__Source extract__:

■ ■ ■ ■

University study suggests that a writer’s relationship with characters is analogous to children’s relationships with imaginary friends.
A study, by University of Oregon psychologist Marjorie Taylor, Ph.D., and her colleagues, refutes the conventional wisdom that preschool is the peak time for all kinds of imaginative play, including playing with imaginary companions.
It inspired me to think in general about writer’s characters and their conceptions and I found this article based on a study about imaginary friends and how they can last well into the school-age years:
http://www.apa.org/monitor/jan05/imaginary.aspx with one insightful paragraph to us readers:
“Taylor says the new findings are consistent with her idea that fantasy and imaginary others play an important role throughout people’s lives–from childhood into adulthood. In fact, she and her colleagues are now talking to fiction writers about their relationships with the characters in their books, which Taylor believes may be analogous in some ways to children’s relationships with imaginary friends.”
So I throw the question out to you as a writer. Did you have an imaginary friend as a child? Can you identify with what some young children experience, which historically was understood to be related to a need for companionship? But actually, this Psychologist says,
“Sometimes people believe that if children, particularly older children, have an imaginary friend then it means there’s something wrong–like the child is shy and doesn’t have any ‘real friend’s’ “, Taylor says. “But really, it’s quite normative to have an imaginary friend.”

■ ■ ■ ■

__To do__:
• a. Summarize the passage on imaginary friends in two sentences.
• b. Reproduce verbatim the portion of the passage on imaginary friends that starts with the words containing "A study, by" and ends after "with imaginary companions.".

__Dataset__:
■ ■ ■ ■

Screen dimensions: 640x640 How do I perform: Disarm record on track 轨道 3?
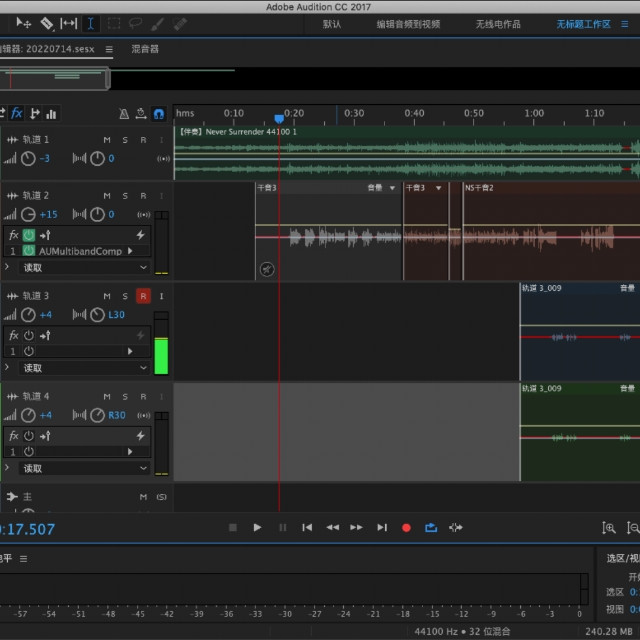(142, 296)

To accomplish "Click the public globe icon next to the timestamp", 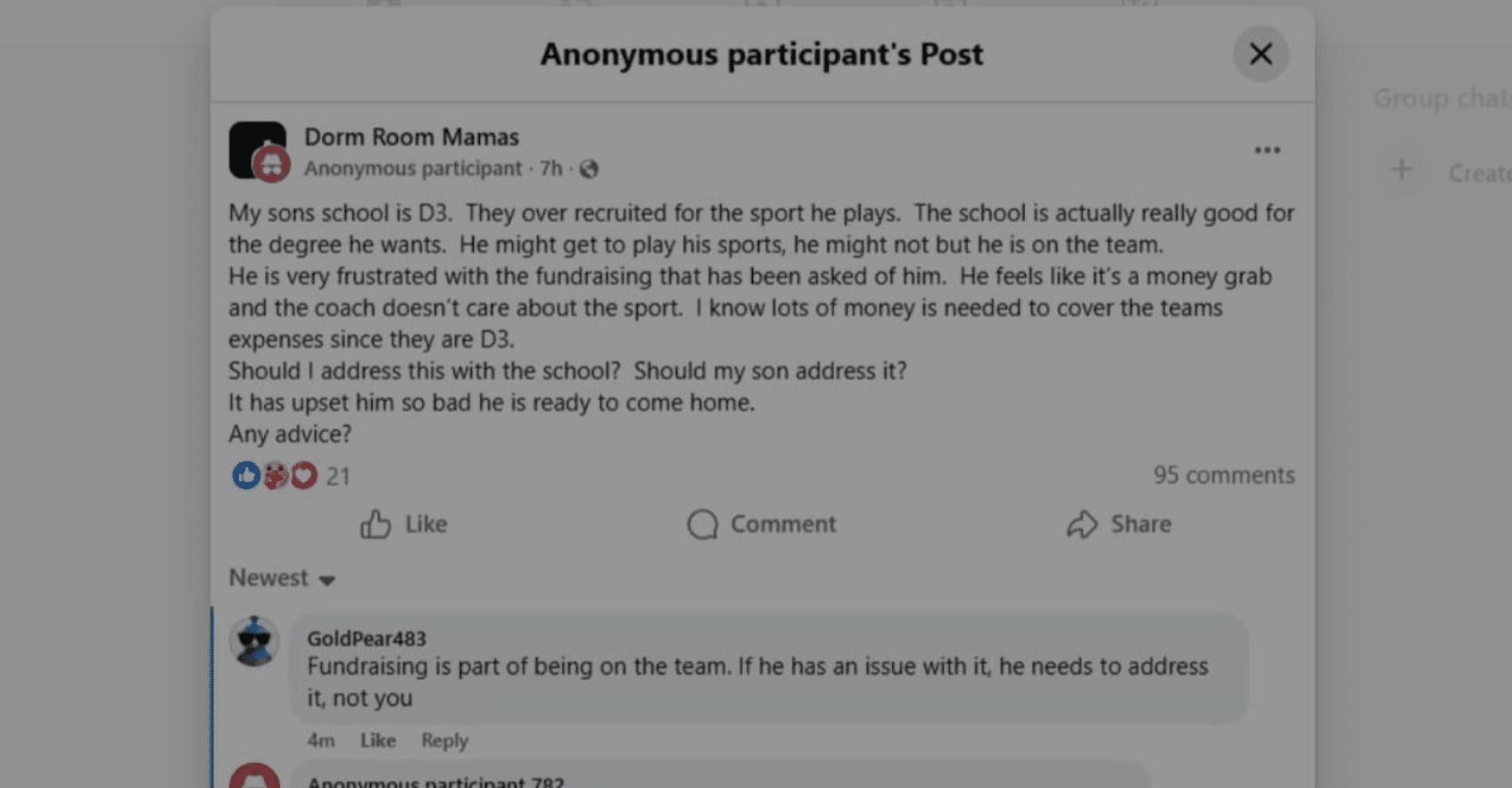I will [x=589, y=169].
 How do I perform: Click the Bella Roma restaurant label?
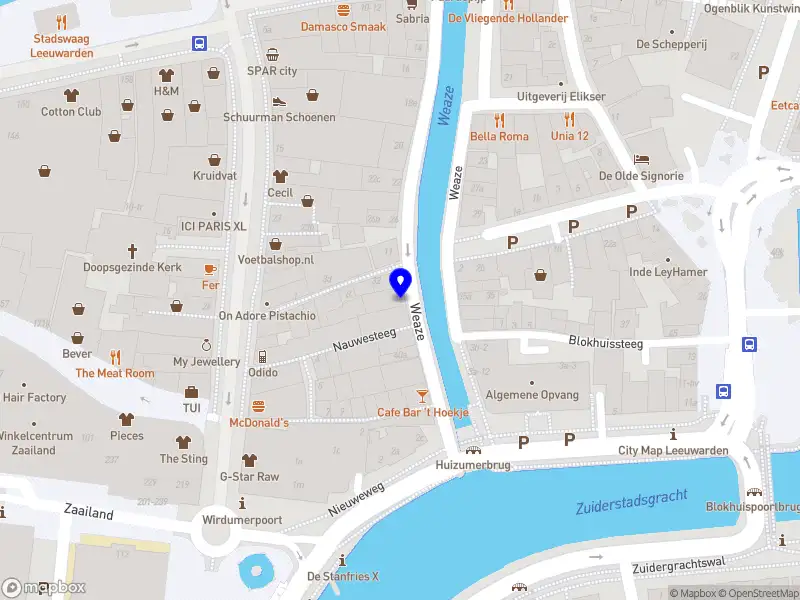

■ ■ ■ ■

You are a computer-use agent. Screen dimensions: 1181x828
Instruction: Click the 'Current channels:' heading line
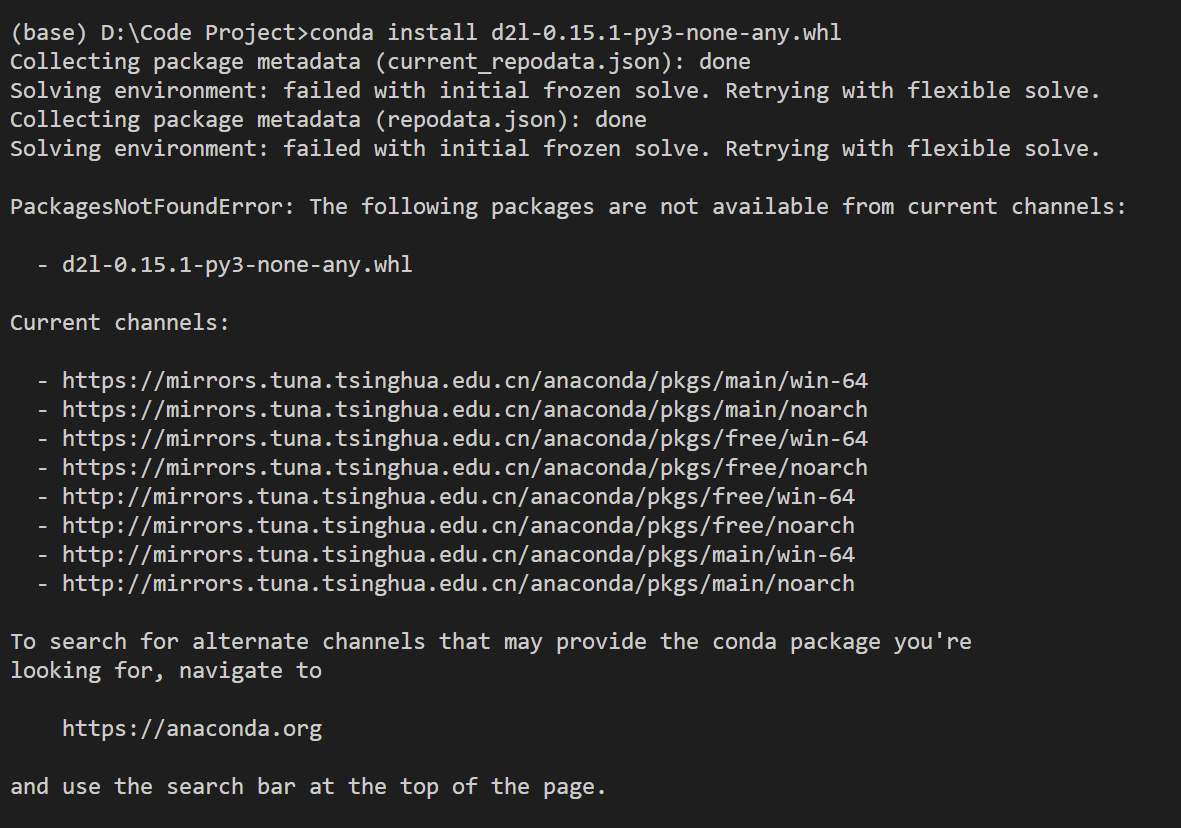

■ ■ ■ ■

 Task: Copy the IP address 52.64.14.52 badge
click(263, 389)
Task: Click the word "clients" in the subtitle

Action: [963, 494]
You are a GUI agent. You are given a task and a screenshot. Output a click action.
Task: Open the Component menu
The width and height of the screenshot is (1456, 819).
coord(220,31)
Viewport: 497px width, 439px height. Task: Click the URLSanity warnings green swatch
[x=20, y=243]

■ ■ ■ ■

__Results in order__:
• a. A study by University of Oregon psychologist Marjorie Taylor and her colleagues refutes the conventional wisdom that preschool is the peak time for imaginative play, and shows that imaginary friends can last well into the school-age years. Taylor believes that fiction writers' relationships with their characters may be analogous in some ways to children's relationships with imaginary friends, and she says it is quite normative to have an imaginary friend.

• b.
A study, by University of Oregon psychologist Marjorie Taylor, Ph.D., and her colleagues, refutes the conventional wisdom that preschool is the peak time for all kinds of imaginative play, including playing with imaginary companions.